The following are excerpts from the April 5, 2018 article, by Star Tribune staff writers Jim Spencer and Tom Meersman, under the headline "Minnesota has millions at stake as China targets soybeans" at startribunedotcom.

(Begin excerpts)
WASHINGTON – Minnesota’s 2018 soybean crop lost $152 million in value in the commodities futures market hours after China threatened Wednesday to place a 25 percent tariff on soybeans imported from the United States.

Commodity futures are in constant flux, the state’s soybean farmers know. But they also see a serious threat should actions ever replace words.

“If the futures price drops 40 cents a bushel on talk, what’s it going to do if this really happens?” asked Bill Gordon, who grows 1,000 acres of soybeans a year on his farm near Worthington.

As the U.S. and China move closer to a trade war, no one involved with Minnesota’s leading agricultural export wants to find out.

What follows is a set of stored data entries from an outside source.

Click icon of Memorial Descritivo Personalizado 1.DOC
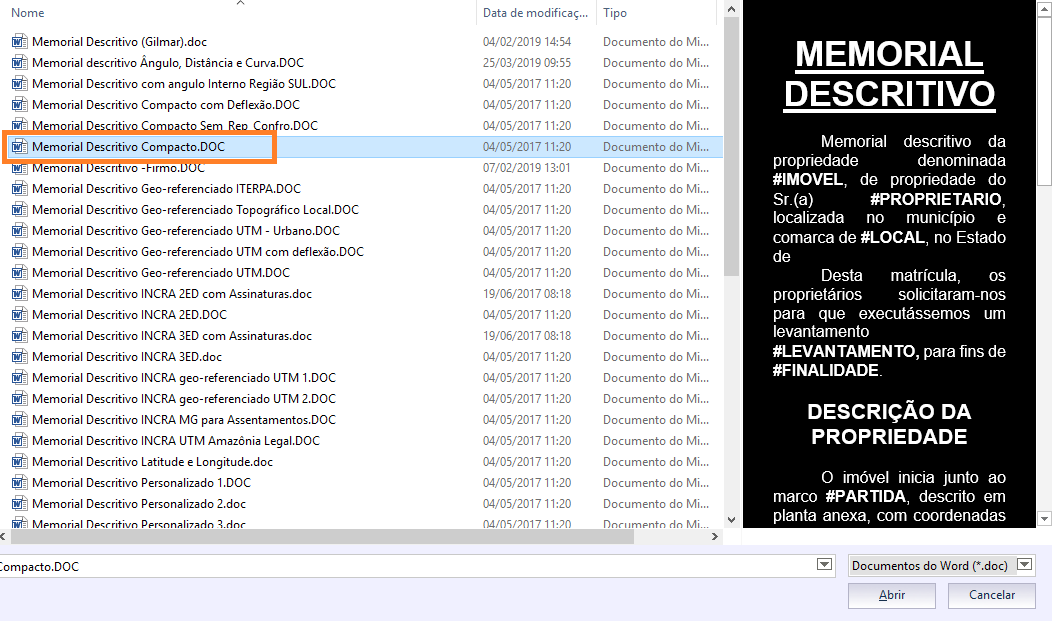This screenshot has height=621, width=1052. [19, 483]
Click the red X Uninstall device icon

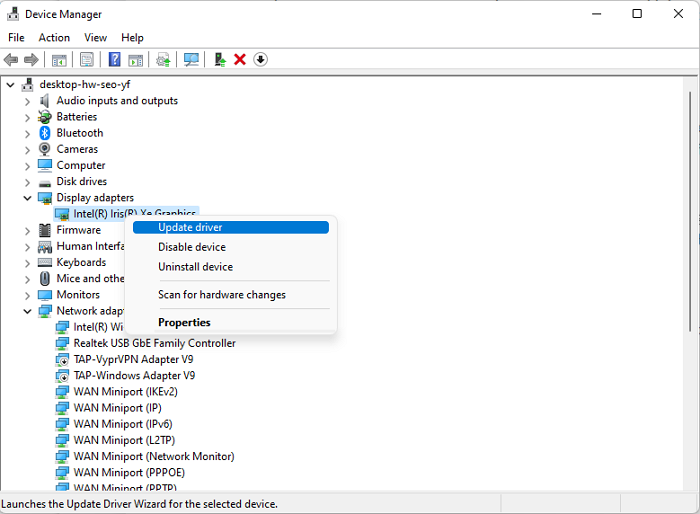pos(240,60)
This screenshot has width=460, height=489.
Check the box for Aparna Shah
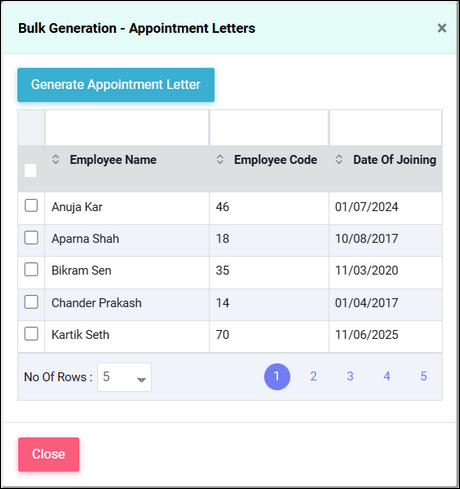(31, 238)
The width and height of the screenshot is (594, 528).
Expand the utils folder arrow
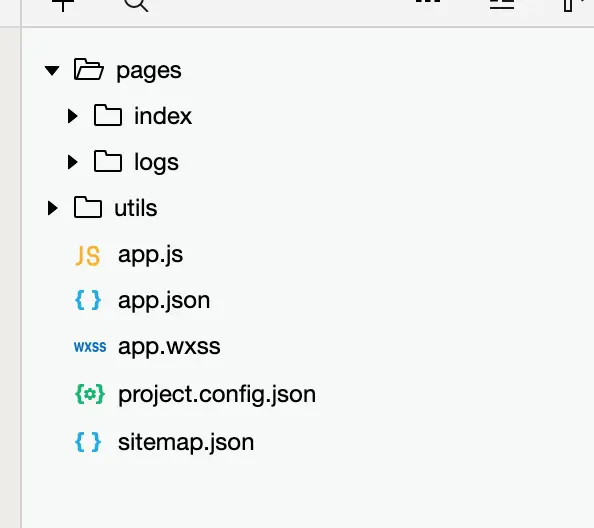pos(53,208)
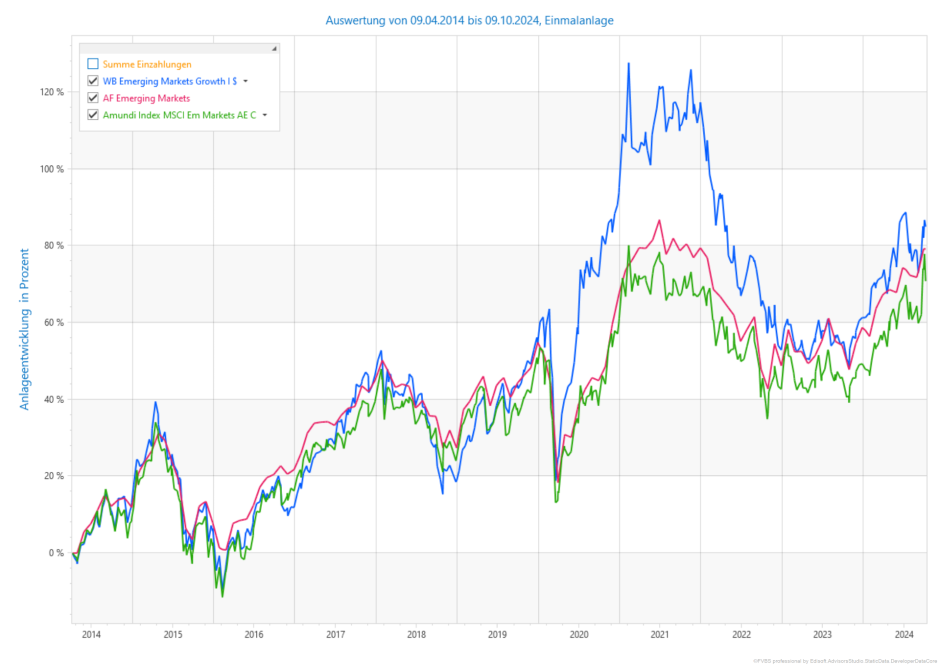Collapse legend using the corner triangle icon
Viewport: 940px width, 665px height.
point(274,48)
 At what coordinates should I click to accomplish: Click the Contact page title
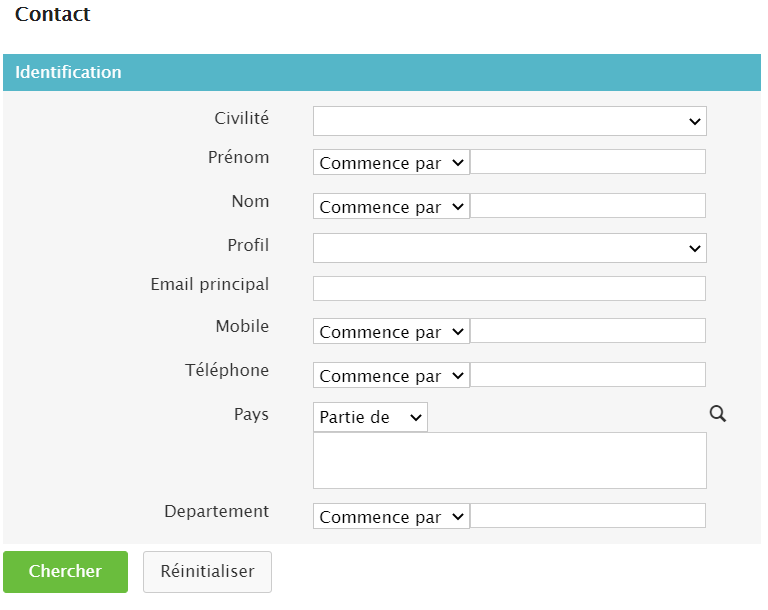(52, 15)
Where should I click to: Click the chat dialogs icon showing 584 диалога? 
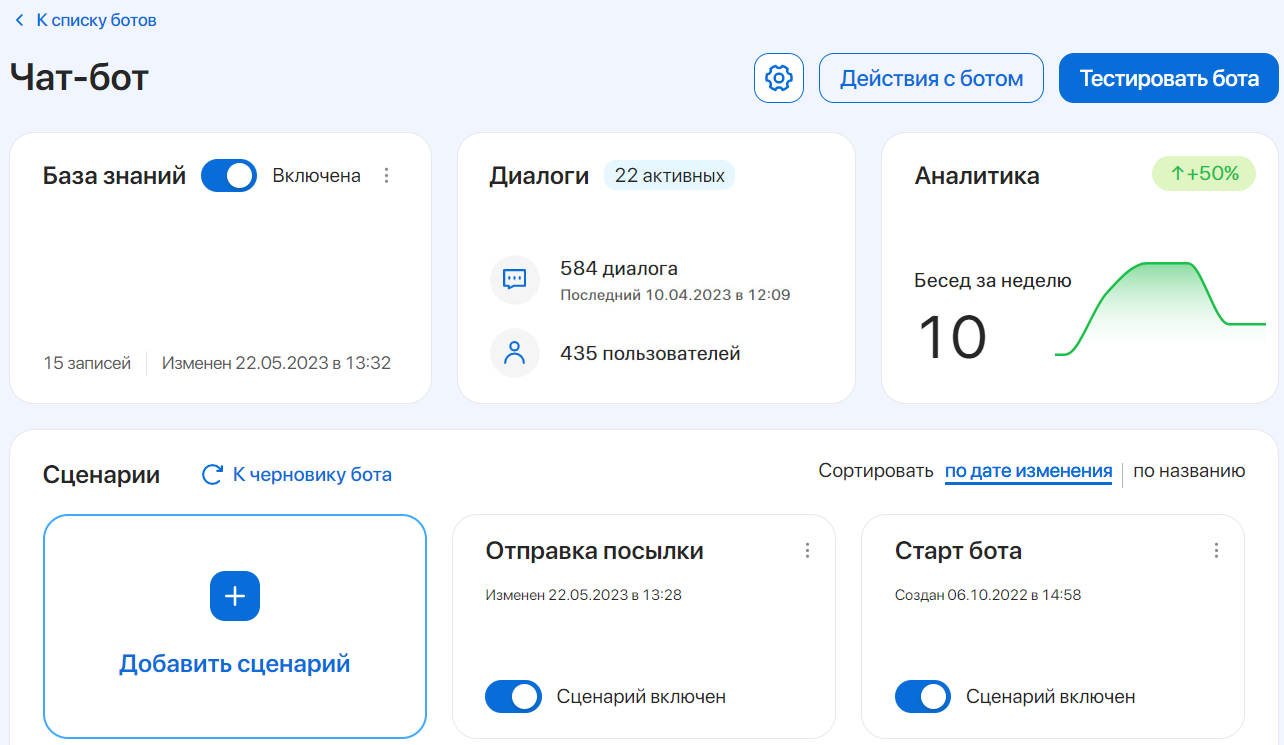point(515,280)
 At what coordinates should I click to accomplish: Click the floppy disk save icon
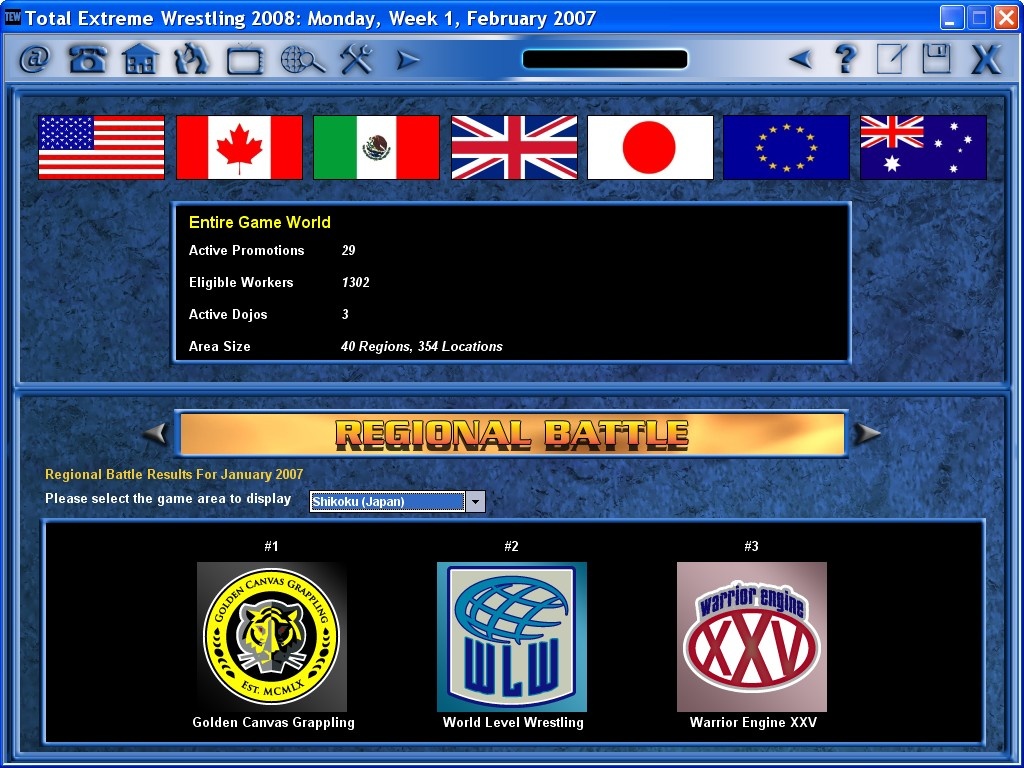point(937,59)
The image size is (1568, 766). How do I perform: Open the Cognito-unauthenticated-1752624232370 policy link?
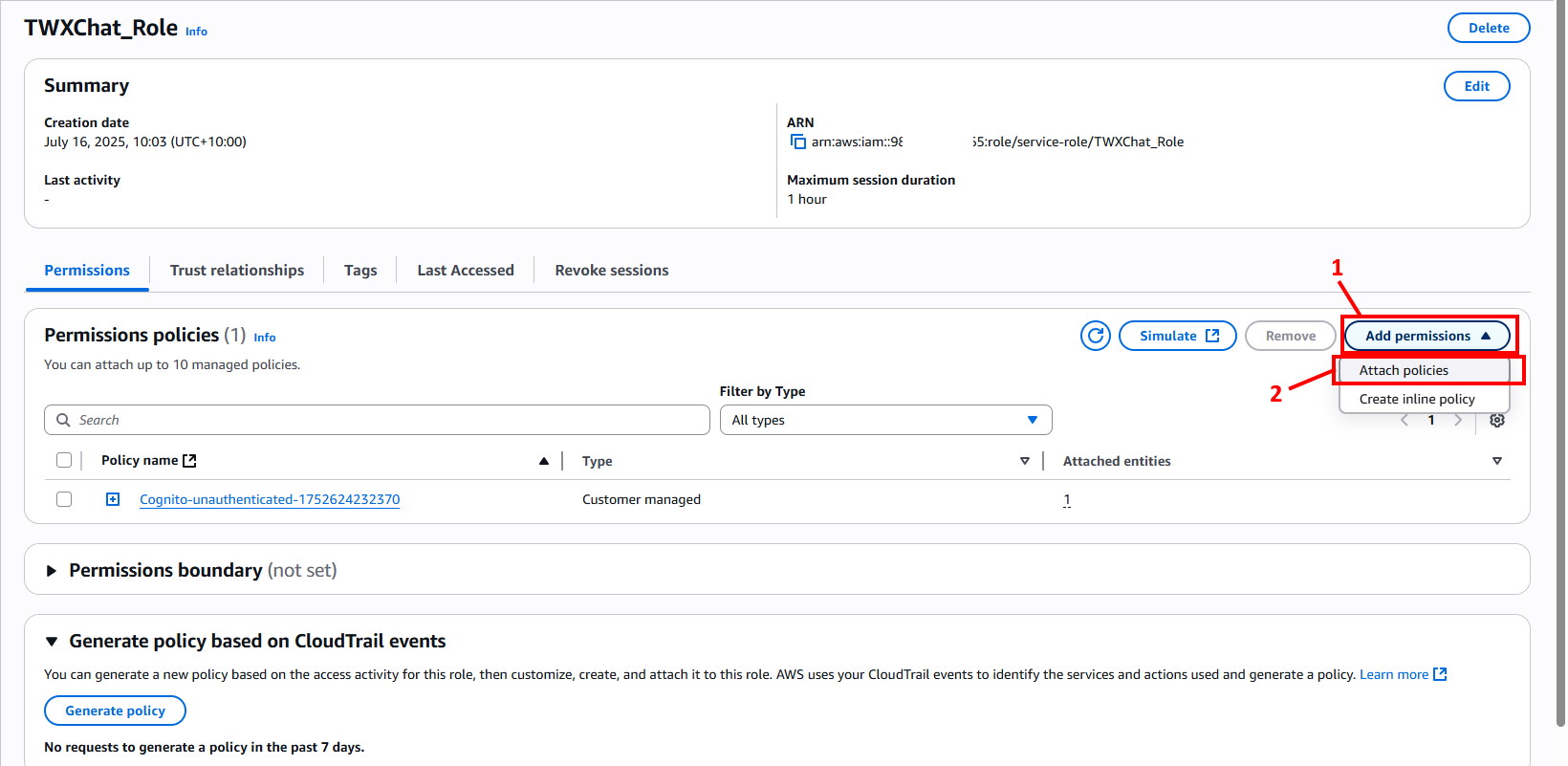(270, 499)
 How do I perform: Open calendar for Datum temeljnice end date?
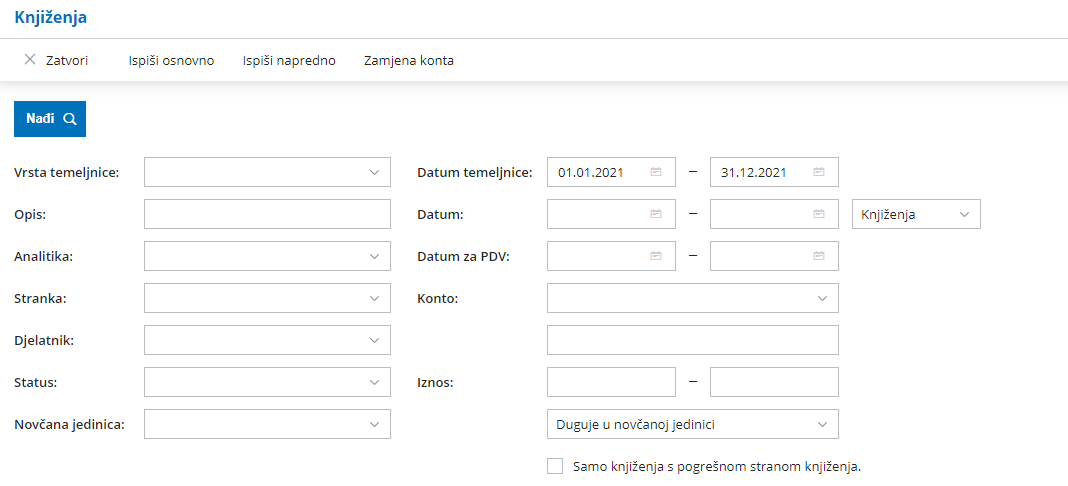(x=819, y=172)
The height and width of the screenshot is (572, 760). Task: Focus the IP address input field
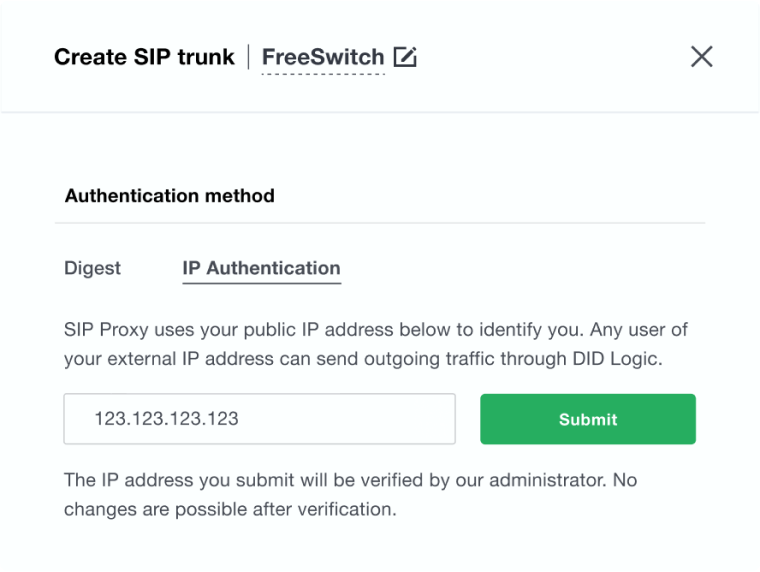tap(259, 418)
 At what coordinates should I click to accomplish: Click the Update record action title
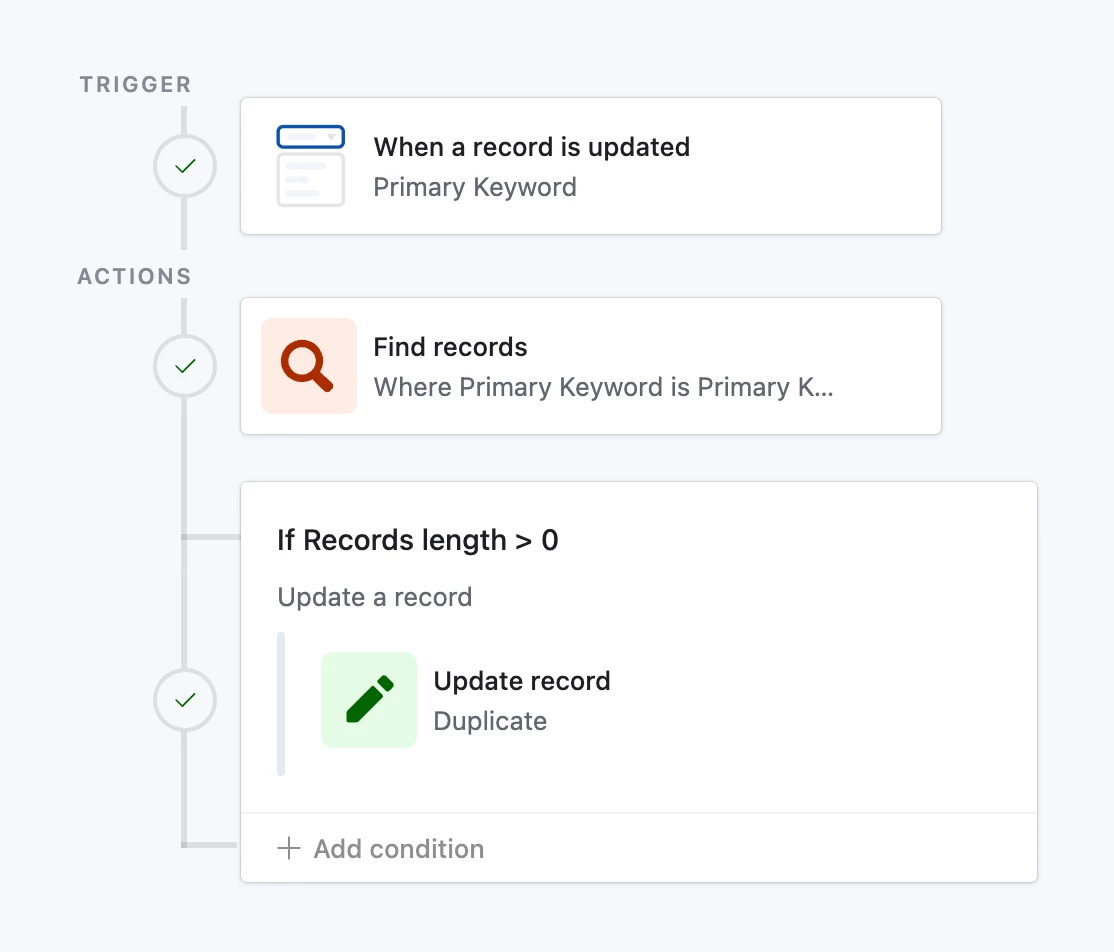522,681
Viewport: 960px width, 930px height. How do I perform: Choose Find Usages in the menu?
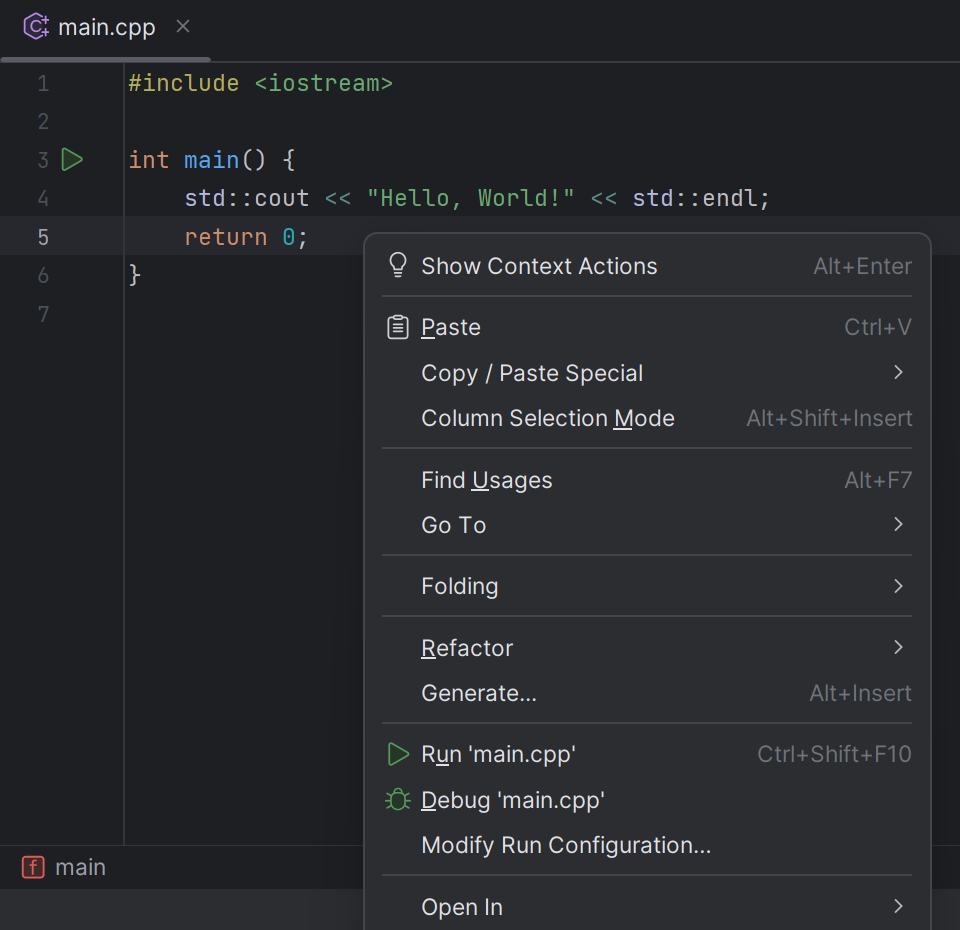pyautogui.click(x=486, y=479)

“Soybeans are the big dog in the room,” University of Minnesota grain market economist Ed Usset explained. “China will import more soybeans this year than our entire country produced four years ago.”

Minnesota is the nation’s third largest producer of soybeans. The crop accounts for 30 percent of the state’s agricultural exports. The state shipped more than $2 billion worth of soybeans abroad in 2016. More than half went to China.

There are other Minnesota-made products on China’s newly announced list of U.S. products that face 25 percent tariffs in retaliation for President Donald Trump’s plan to place punitive taxes on 1,300 kinds of Chinese imports to America. But none put the state’s economy at more risk than a punitive levy on a little yellow protein-rich bean....

But the Minnesota Soybean Growers Association is so upset that it issued a statement Wednesday “calling on the White House to reconsider the tariffs that led to this retaliation.”

Minnesota-based Cargill urged both countries to “get to the negotiating table to constructively address their concerns with each other in a time-bound manner.”

“The impact of trade conflict between the world’s two largest economies could lead to a destructive trade war with serious consequences for economic growth and job creation,” Cargill said.

Four state legislators — Sen. Torrey Westrom, R-Elbow Lake; Rep. Rod Hamilton, R-Mountain Lake; Sen. Bill Weber, R-Luverne; and Rep. Paul Anderson, R-Starbuck — who lead the agriculture committees in St. Paul issued a joint statement, warning that “foreign tariffs on products like soybeans and pork could be devastating to farmers already struggling with low commodity prices, and threaten Minnesota families, jobs, exports, and our economy.”....

Bob Worth, a 65-year-old soybean farmer in Lake Benton, lived through a trade battle that became more than a war of words when President Jimmy Carter took on the Russians in the late 1970s. “That hurt us significantly,” Worth said. “We lost exports and the value of commodities fell.”

It took years for Worth’s farm to recover....

If the threats turn into actual tariffs, Naeve* said “crazy things” will begin to happen.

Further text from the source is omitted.